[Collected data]
○ ○ ○ ○ ○
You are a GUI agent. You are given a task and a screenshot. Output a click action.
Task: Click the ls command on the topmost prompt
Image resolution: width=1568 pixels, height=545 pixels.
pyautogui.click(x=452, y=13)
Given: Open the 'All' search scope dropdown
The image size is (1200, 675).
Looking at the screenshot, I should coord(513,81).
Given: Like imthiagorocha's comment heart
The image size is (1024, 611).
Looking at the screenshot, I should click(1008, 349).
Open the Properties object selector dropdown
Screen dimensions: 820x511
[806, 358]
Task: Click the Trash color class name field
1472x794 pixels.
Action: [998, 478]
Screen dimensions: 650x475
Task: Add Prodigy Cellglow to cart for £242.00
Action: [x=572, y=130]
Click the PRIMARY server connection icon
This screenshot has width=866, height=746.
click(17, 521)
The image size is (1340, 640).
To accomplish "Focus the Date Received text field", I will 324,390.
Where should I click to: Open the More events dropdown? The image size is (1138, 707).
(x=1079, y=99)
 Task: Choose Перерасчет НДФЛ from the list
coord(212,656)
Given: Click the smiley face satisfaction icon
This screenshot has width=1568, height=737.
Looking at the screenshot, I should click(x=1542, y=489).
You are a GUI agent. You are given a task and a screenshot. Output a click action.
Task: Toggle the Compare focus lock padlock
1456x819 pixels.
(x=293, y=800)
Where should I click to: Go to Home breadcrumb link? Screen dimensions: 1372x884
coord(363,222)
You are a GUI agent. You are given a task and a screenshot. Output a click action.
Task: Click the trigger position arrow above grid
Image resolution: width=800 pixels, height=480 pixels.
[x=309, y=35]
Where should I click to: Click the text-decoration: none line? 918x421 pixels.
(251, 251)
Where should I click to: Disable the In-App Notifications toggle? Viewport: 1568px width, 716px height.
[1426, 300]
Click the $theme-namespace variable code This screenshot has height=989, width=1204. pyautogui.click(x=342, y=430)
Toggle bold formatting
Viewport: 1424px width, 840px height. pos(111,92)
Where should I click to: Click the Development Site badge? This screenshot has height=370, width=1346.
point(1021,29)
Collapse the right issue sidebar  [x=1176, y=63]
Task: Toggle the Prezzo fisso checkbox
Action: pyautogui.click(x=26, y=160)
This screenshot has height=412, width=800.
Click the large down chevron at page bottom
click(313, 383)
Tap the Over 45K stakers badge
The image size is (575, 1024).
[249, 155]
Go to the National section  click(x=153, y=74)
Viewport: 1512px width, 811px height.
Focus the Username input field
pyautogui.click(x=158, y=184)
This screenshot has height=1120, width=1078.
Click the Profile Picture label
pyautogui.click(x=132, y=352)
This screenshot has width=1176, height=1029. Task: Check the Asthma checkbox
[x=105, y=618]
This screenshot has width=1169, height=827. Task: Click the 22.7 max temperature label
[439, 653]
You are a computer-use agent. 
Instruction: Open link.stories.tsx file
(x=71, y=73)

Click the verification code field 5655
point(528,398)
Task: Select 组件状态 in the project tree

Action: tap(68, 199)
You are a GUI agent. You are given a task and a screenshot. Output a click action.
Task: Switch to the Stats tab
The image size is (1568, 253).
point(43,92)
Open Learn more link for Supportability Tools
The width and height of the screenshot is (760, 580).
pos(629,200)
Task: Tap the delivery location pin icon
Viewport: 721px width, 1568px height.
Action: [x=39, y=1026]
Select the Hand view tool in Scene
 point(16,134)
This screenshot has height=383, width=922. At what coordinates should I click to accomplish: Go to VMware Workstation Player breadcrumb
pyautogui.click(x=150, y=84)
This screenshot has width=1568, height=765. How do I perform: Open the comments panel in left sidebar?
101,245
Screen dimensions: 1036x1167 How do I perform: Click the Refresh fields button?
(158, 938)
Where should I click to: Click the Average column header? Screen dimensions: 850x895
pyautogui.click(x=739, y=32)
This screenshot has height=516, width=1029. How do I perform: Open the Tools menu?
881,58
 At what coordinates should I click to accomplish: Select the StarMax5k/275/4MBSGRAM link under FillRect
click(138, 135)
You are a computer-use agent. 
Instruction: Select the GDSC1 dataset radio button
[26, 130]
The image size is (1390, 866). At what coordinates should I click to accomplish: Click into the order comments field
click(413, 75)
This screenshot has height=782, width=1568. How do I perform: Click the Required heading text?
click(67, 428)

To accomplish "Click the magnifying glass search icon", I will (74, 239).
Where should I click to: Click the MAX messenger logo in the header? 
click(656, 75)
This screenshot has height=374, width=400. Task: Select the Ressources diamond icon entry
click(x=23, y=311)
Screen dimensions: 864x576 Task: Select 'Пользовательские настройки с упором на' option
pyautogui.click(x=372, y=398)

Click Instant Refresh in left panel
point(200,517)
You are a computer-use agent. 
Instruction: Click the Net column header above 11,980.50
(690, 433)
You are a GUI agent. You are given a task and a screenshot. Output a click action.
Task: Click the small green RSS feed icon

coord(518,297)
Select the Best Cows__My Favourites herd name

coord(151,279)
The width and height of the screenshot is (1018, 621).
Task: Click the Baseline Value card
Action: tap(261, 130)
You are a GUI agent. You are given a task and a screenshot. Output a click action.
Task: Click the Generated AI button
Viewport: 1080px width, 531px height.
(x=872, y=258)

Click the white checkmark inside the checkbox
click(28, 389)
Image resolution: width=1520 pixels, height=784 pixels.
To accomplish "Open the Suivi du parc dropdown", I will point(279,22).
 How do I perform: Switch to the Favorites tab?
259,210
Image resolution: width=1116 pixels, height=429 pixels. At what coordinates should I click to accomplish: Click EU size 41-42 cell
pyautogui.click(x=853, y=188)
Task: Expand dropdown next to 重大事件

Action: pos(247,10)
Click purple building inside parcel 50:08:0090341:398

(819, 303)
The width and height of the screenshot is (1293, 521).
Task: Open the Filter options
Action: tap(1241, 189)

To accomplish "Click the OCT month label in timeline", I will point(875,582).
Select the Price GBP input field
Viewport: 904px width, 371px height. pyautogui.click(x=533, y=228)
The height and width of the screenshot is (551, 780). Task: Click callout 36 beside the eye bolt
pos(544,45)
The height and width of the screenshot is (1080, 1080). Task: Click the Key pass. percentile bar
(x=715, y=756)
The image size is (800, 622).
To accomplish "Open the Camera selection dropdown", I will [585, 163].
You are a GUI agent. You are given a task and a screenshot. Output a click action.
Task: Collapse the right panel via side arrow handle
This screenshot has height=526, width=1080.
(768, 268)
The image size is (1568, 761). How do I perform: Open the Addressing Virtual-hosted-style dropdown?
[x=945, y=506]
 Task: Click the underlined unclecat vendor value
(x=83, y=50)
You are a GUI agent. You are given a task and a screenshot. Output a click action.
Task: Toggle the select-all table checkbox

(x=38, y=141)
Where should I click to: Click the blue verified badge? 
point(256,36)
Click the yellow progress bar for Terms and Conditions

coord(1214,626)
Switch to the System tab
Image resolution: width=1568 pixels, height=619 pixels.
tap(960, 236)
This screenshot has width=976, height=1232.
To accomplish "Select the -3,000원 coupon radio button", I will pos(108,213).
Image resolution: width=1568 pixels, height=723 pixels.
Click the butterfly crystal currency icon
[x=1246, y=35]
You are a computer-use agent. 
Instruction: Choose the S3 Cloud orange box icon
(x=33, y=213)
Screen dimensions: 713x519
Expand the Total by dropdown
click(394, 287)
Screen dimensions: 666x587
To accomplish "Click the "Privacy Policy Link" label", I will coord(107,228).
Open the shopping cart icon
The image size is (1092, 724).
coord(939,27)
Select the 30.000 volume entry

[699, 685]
○ ○ ○ ○ ○
◆ WHAT THE EXERCISE ASKS: Until the last line is reached, keep transcribing the data exactly.

◆ COMPLETED EXERCISE:
You are a GUI agent. You are given a task and a screenshot. Output a click action.
Task: Click the ls command on the topmost prompt
Image resolution: width=1568 pixels, height=545 pixels.
pyautogui.click(x=452, y=13)
Given: Open the 'All' search scope dropdown
The image size is (1200, 675).
Looking at the screenshot, I should coord(513,81).
Given: Like imthiagorocha's comment heart
The image size is (1024, 611).
Looking at the screenshot, I should click(1008, 349).
Open the Properties object selector dropdown
Screen dimensions: 820x511
[806, 358]
Task: Click the Trash color class name field
1472x794 pixels.
Action: [998, 478]
Screen dimensions: 650x475
Task: Add Prodigy Cellglow to cart for £242.00
Action: [x=572, y=130]
Click the PRIMARY server connection icon
This screenshot has width=866, height=746.
click(17, 521)
The image size is (1340, 640).
To accomplish "Focus the Date Received text field", I will 324,390.
Where should I click to: Open the More events dropdown? The image size is (1138, 707).
(x=1079, y=99)
 Task: Choose Перерасчет НДФЛ from the list
coord(212,656)
Given: Click the smiley face satisfaction icon
This screenshot has width=1568, height=737.
Looking at the screenshot, I should click(x=1542, y=489).
You are a GUI agent. You are given a task and a screenshot. Output a click action.
Task: Toggle the Compare focus lock padlock
1456x819 pixels.
(x=293, y=800)
Where should I click to: Go to Home breadcrumb link? Screen dimensions: 1372x884
coord(363,222)
You are a GUI agent. You are given a task and a screenshot. Output a click action.
Task: Click the trigger position arrow above grid
Image resolution: width=800 pixels, height=480 pixels.
[x=309, y=35]
Where should I click to: Click the text-decoration: none line? 918x421 pixels.
(251, 251)
Where should I click to: Disable the In-App Notifications toggle? Viewport: 1568px width, 716px height.
[1426, 300]
Click the $theme-namespace variable code This screenshot has height=989, width=1204. pyautogui.click(x=342, y=430)
Toggle bold formatting
Viewport: 1424px width, 840px height. pos(111,92)
Where should I click to: Click the Development Site badge? This screenshot has height=370, width=1346.
point(1021,29)
Collapse the right issue sidebar  [x=1176, y=63]
Task: Toggle the Prezzo fisso checkbox
Action: pyautogui.click(x=26, y=160)
This screenshot has height=412, width=800.
Click the large down chevron at page bottom
click(313, 383)
Tap the Over 45K stakers badge
The image size is (575, 1024).
[249, 155]
Go to the National section  click(x=153, y=74)
Viewport: 1512px width, 811px height.
Focus the Username input field
pyautogui.click(x=158, y=184)
This screenshot has height=1120, width=1078.
Click the Profile Picture label
pyautogui.click(x=132, y=352)
This screenshot has width=1176, height=1029. Task: Check the Asthma checkbox
[x=105, y=618]
This screenshot has width=1169, height=827. Task: Click the 22.7 max temperature label
[439, 653]
You are a computer-use agent. 
Instruction: Open link.stories.tsx file
(x=71, y=73)

Click the verification code field 5655
point(528,398)
Task: Select 组件状态 in the project tree

Action: tap(68, 199)
You are a GUI agent. You are given a task and a screenshot. Output a click action.
Task: Switch to the Stats tab
The image size is (1568, 253).
point(43,92)
Open Learn more link for Supportability Tools
The width and height of the screenshot is (760, 580).
pos(629,200)
Task: Tap the delivery location pin icon
Viewport: 721px width, 1568px height.
Action: [x=39, y=1026]
Select the Hand view tool in Scene
 point(16,134)
This screenshot has height=383, width=922. At what coordinates should I click to accomplish: Go to VMware Workstation Player breadcrumb
pyautogui.click(x=150, y=84)
This screenshot has width=1568, height=765. How do I perform: Open the comments panel in left sidebar?
101,245
Screen dimensions: 1036x1167 How do I perform: Click the Refresh fields button?
(158, 938)
Where should I click to: Click the Average column header? Screen dimensions: 850x895
pyautogui.click(x=739, y=32)
This screenshot has height=516, width=1029. How do I perform: Open the Tools menu?
881,58
 At what coordinates should I click to accomplish: Select the StarMax5k/275/4MBSGRAM link under FillRect
click(138, 135)
You are a computer-use agent. 
Instruction: Select the GDSC1 dataset radio button
[26, 130]
The image size is (1390, 866). At what coordinates should I click to accomplish: Click into the order comments field
click(413, 75)
This screenshot has height=782, width=1568. How do I perform: Click the Required heading text?
click(67, 428)

To accomplish "Click the magnifying glass search icon", I will (74, 239).
Where should I click to: Click the MAX messenger logo in the header? 
click(656, 75)
This screenshot has height=374, width=400. Task: Select the Ressources diamond icon entry
click(x=23, y=311)
Screen dimensions: 864x576 Task: Select 'Пользовательские настройки с упором на' option
pyautogui.click(x=372, y=398)

Click Instant Refresh in left panel
point(200,517)
You are a computer-use agent. 
Instruction: Click the Net column header above 11,980.50
(690, 433)
You are a GUI agent. You are given a task and a screenshot. Output a click action.
Task: Click the small green RSS feed icon

coord(518,297)
Select the Best Cows__My Favourites herd name

coord(151,279)
The width and height of the screenshot is (1018, 621).
Task: Click the Baseline Value card
Action: tap(261, 130)
You are a GUI agent. You are given a task and a screenshot. Output a click action.
Task: Click the Generated AI button
Viewport: 1080px width, 531px height.
(x=872, y=258)

Click the white checkmark inside the checkbox
click(28, 389)
Image resolution: width=1520 pixels, height=784 pixels.
To accomplish "Open the Suivi du parc dropdown", I will point(279,22).
 How do I perform: Switch to the Favorites tab?
259,210
Image resolution: width=1116 pixels, height=429 pixels. At what coordinates should I click to accomplish: Click EU size 41-42 cell
pyautogui.click(x=853, y=188)
Task: Expand dropdown next to 重大事件

Action: pos(247,10)
Click purple building inside parcel 50:08:0090341:398

(819, 303)
The width and height of the screenshot is (1293, 521).
Task: Open the Filter options
Action: tap(1241, 189)

To accomplish "Click the OCT month label in timeline", I will point(875,582).
Select the Price GBP input field
Viewport: 904px width, 371px height. pyautogui.click(x=533, y=228)
The height and width of the screenshot is (551, 780). Task: Click callout 36 beside the eye bolt
pos(544,45)
The height and width of the screenshot is (1080, 1080). Task: Click the Key pass. percentile bar
(x=715, y=756)
The image size is (800, 622).
To accomplish "Open the Camera selection dropdown", I will [585, 163].
You are a GUI agent. You are given a task and a screenshot. Output a click action.
Task: Collapse the right panel via side arrow handle
This screenshot has height=526, width=1080.
(768, 268)
The image size is (1568, 761). How do I perform: Open the Addressing Virtual-hosted-style dropdown?
[x=945, y=506]
 Task: Click the underlined unclecat vendor value
(x=83, y=50)
You are a GUI agent. You are given a task and a screenshot. Output a click action.
Task: Toggle the select-all table checkbox

(x=38, y=141)
Where should I click to: Click the blue verified badge? 
point(256,36)
Click the yellow progress bar for Terms and Conditions

coord(1214,626)
Switch to the System tab
Image resolution: width=1568 pixels, height=619 pixels.
tap(960, 236)
This screenshot has width=976, height=1232.
To accomplish "Select the -3,000원 coupon radio button", I will pos(108,213).
Image resolution: width=1568 pixels, height=723 pixels.
Click the butterfly crystal currency icon
[x=1246, y=35]
You are a computer-use agent. 
Instruction: Choose the S3 Cloud orange box icon
(x=33, y=213)
Screen dimensions: 713x519
Expand the Total by dropdown
click(394, 287)
Screen dimensions: 666x587
To accomplish "Click the "Privacy Policy Link" label", I will coord(107,228).
Open the shopping cart icon
The image size is (1092, 724).
coord(939,27)
Select the 30.000 volume entry

[699, 685]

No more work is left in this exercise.